GOAL
Rewrite the records from their start through the line that contains "Live Chat is", inclusive, swapping "Image resolution" for "Screenshot size" and keeping everything else unchanged. Omit the pictures from your answer.
[start]
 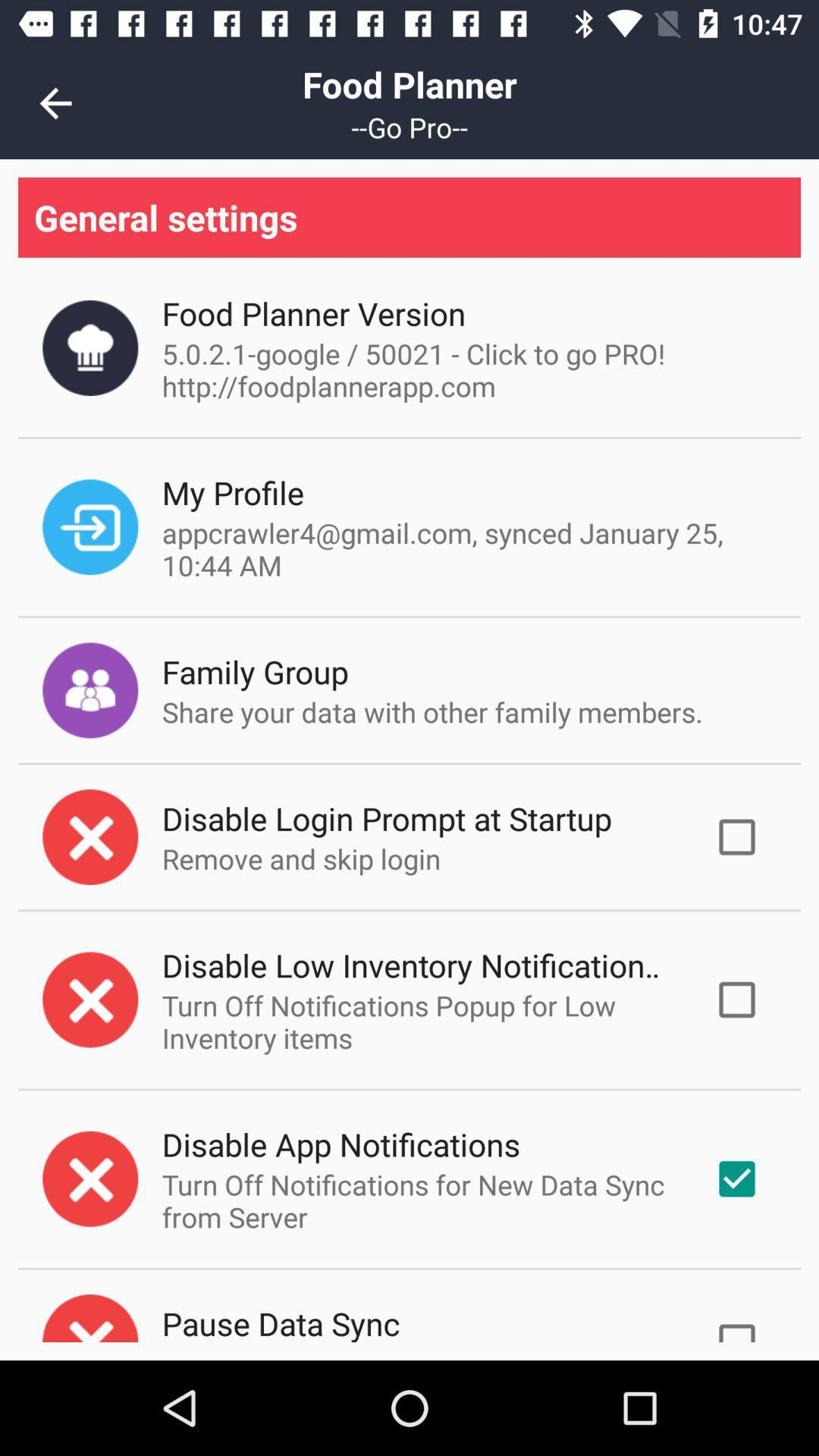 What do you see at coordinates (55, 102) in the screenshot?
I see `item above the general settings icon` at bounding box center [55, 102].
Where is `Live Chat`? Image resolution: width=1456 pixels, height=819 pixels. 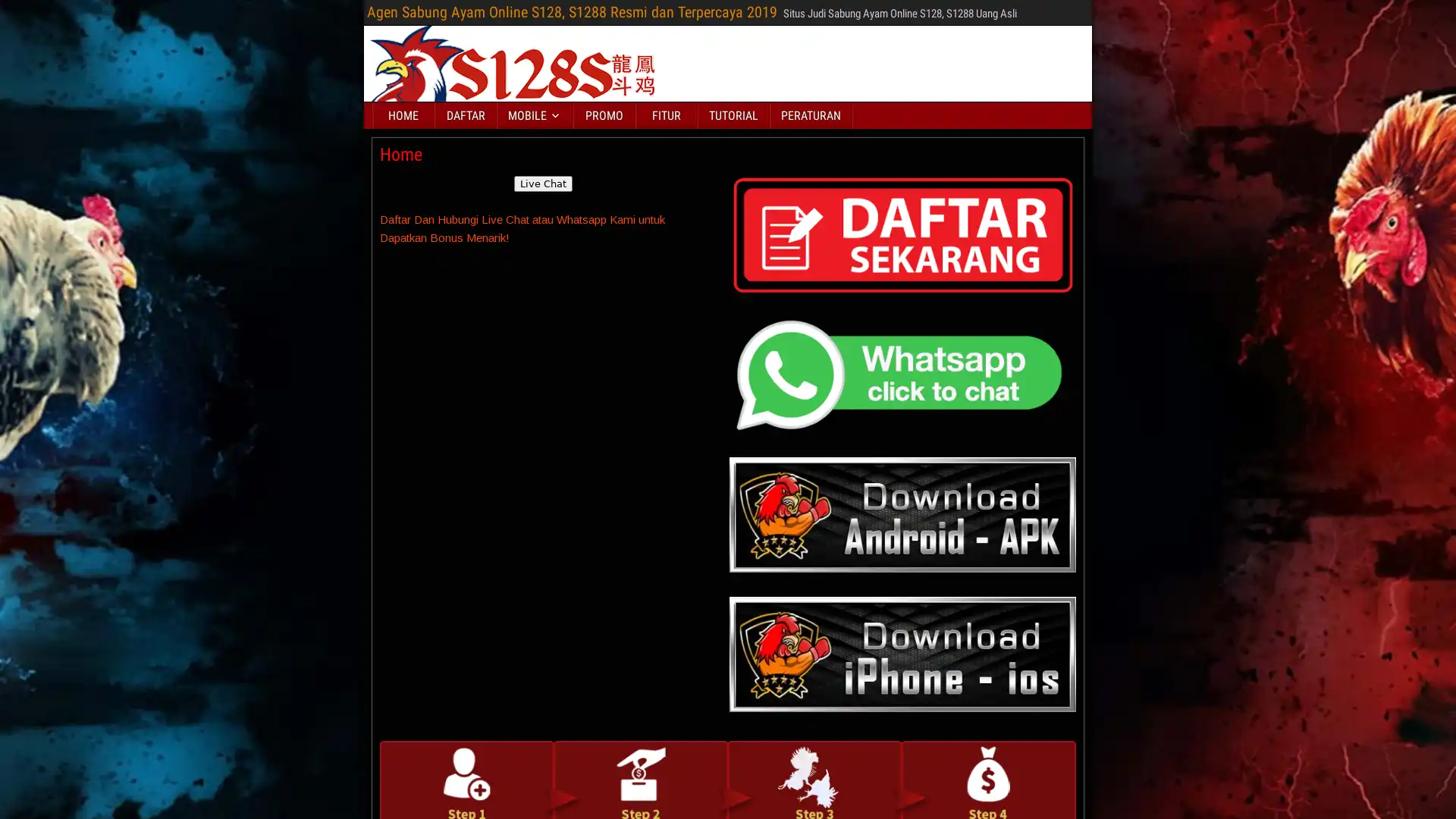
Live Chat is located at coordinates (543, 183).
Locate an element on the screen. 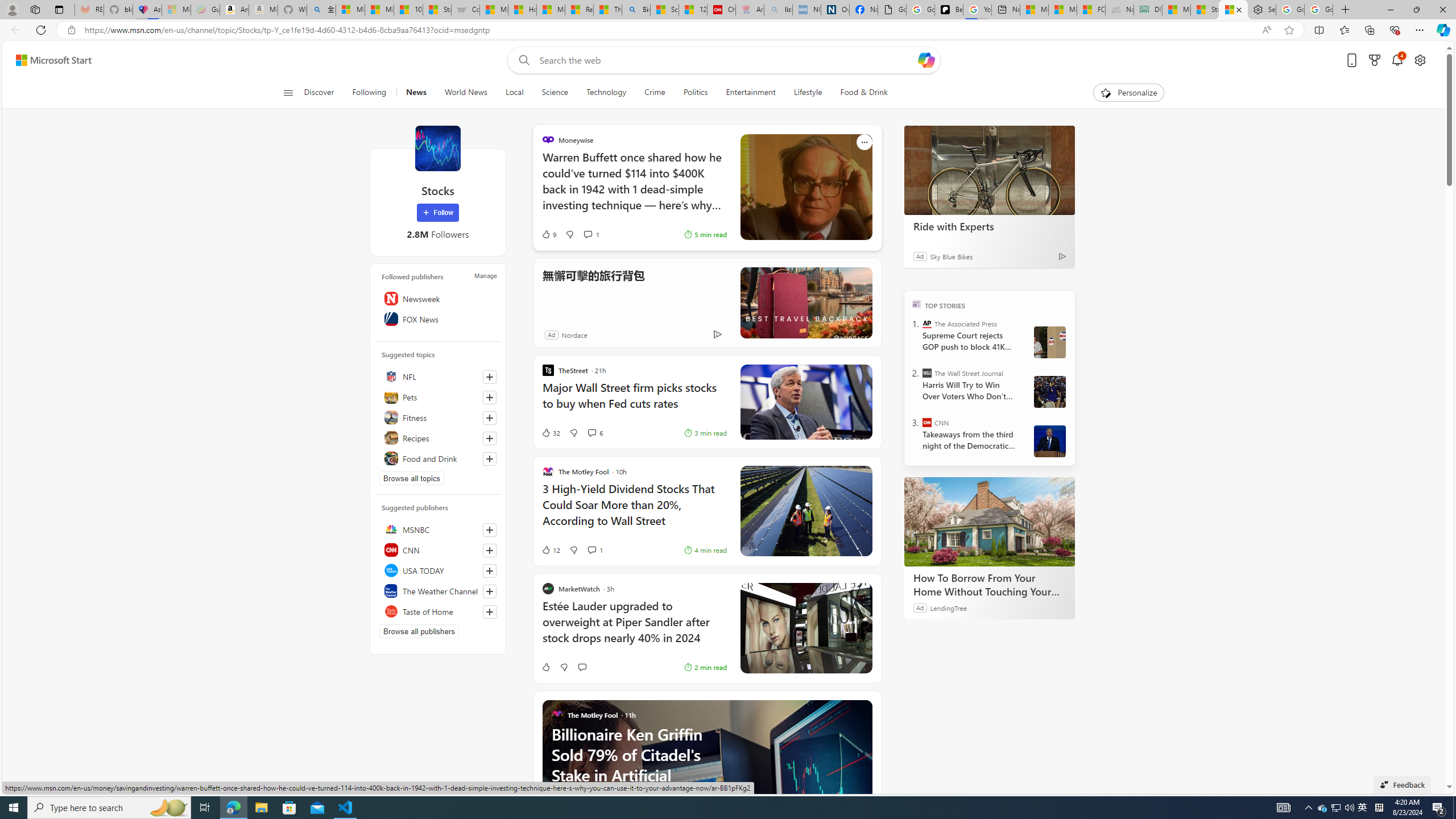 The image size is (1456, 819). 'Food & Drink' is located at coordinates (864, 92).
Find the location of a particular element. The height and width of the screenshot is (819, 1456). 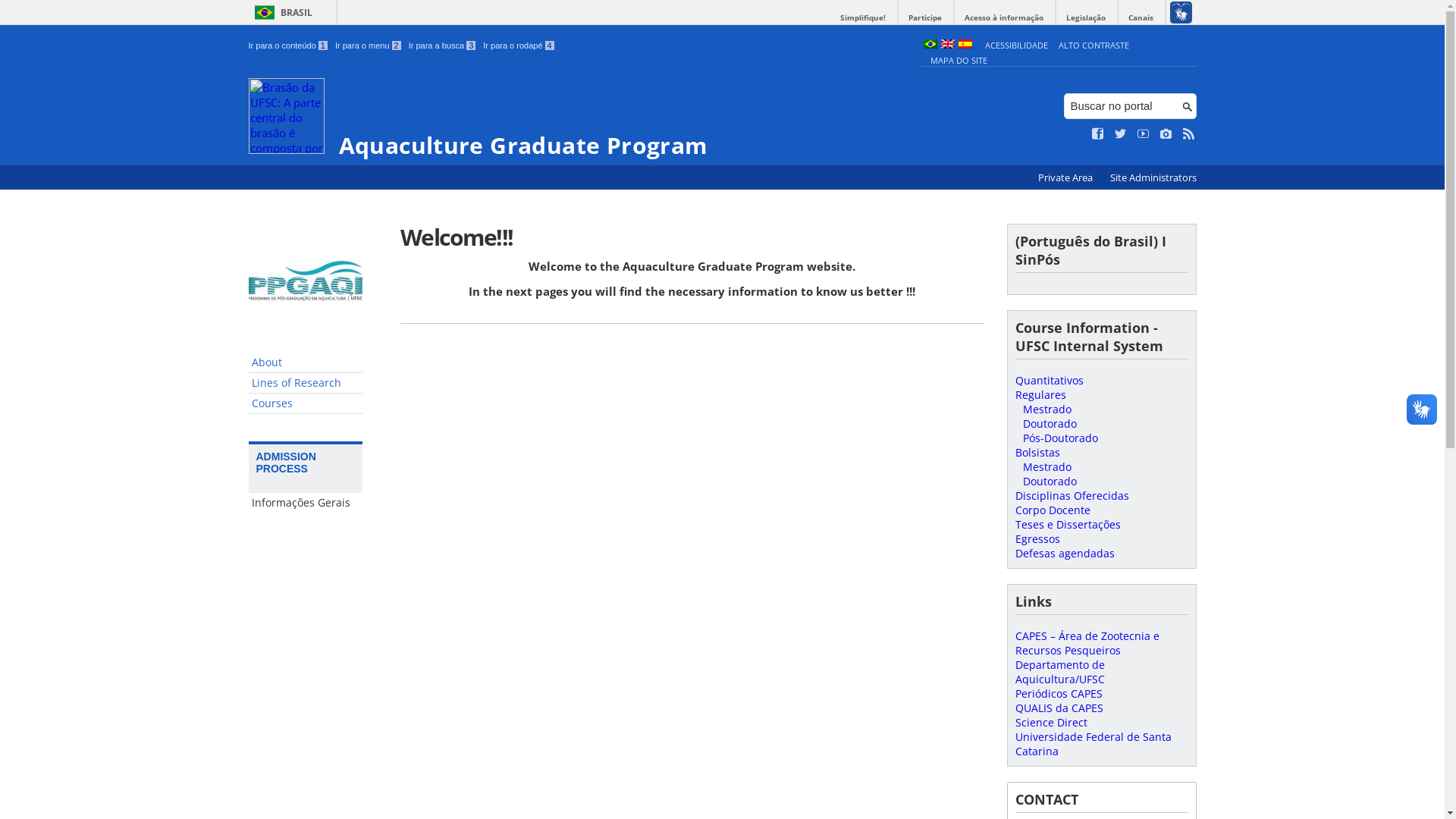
[end]
SOLUTION FOR THIS EXERCISE
  What do you see at coordinates (55, 102) in the screenshot?
I see `item above the general settings icon` at bounding box center [55, 102].
Where is `Live Chat`? Screenshot size: width=1456 pixels, height=819 pixels. 
Live Chat is located at coordinates (543, 183).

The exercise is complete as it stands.